>> start

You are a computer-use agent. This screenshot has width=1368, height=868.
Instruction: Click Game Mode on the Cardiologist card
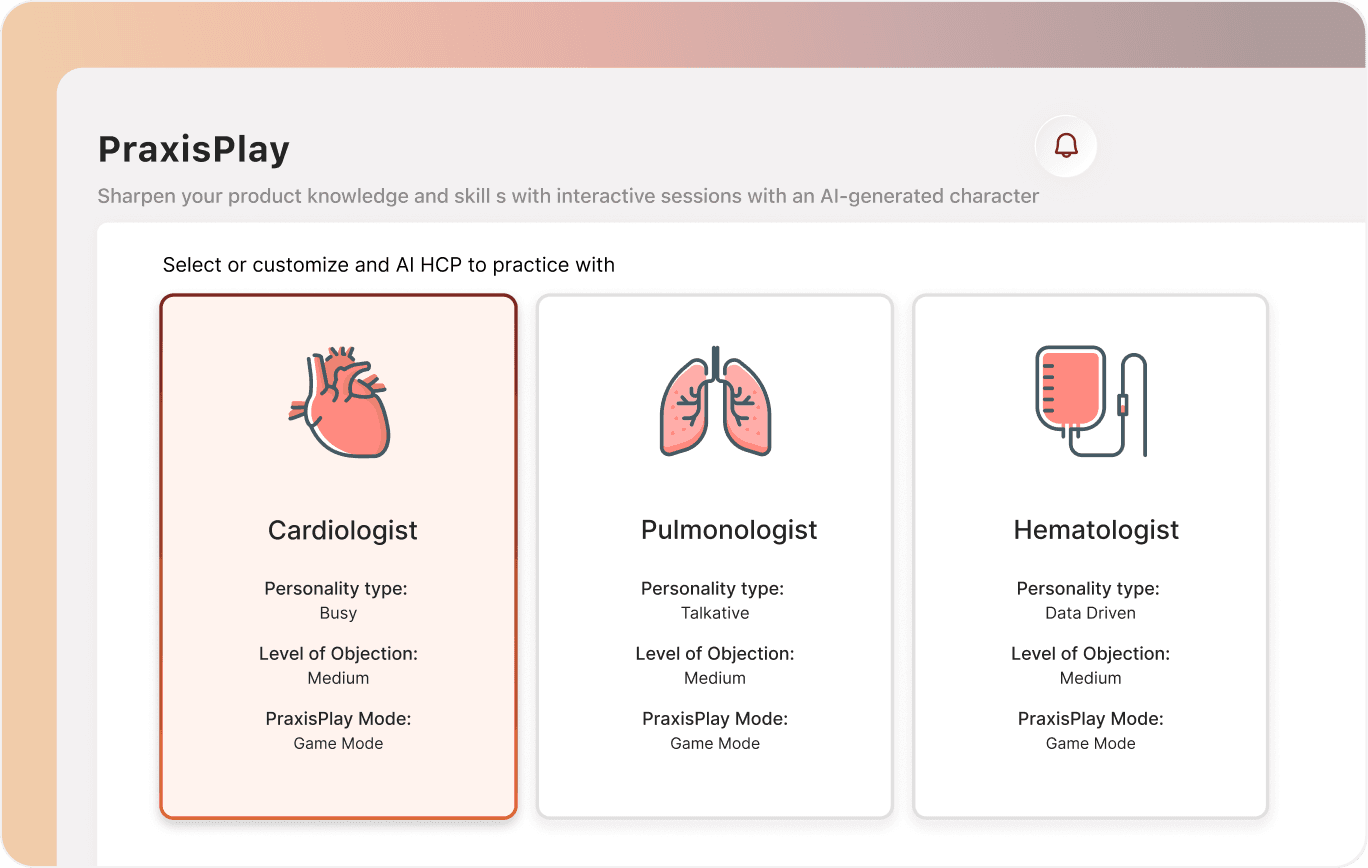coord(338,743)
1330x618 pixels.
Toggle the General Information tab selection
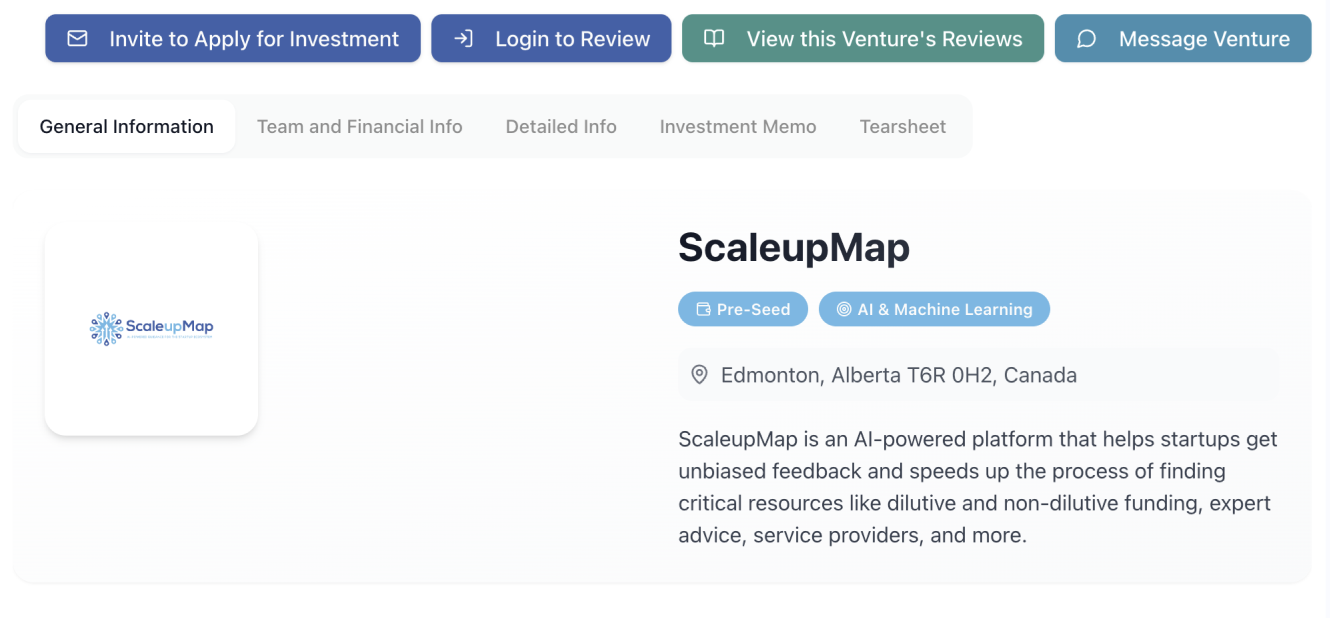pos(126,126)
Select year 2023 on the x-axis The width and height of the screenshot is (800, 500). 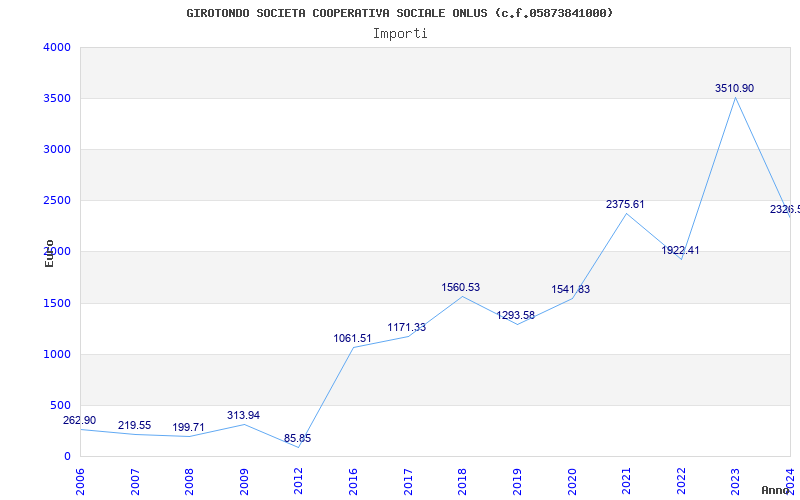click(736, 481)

>> end

(TASK TO COMPLETE):
Copy the items from the start through the line containing "pos(126,126)" word for word, leaving out the pictures.

(THE COMPLETED TASK):
You are a computer-use agent. This screenshot has width=1368, height=868.
Instruction: Click Game Mode on the Cardiologist card
coord(338,743)
1330x618 pixels.
Toggle the General Information tab selection
pos(126,126)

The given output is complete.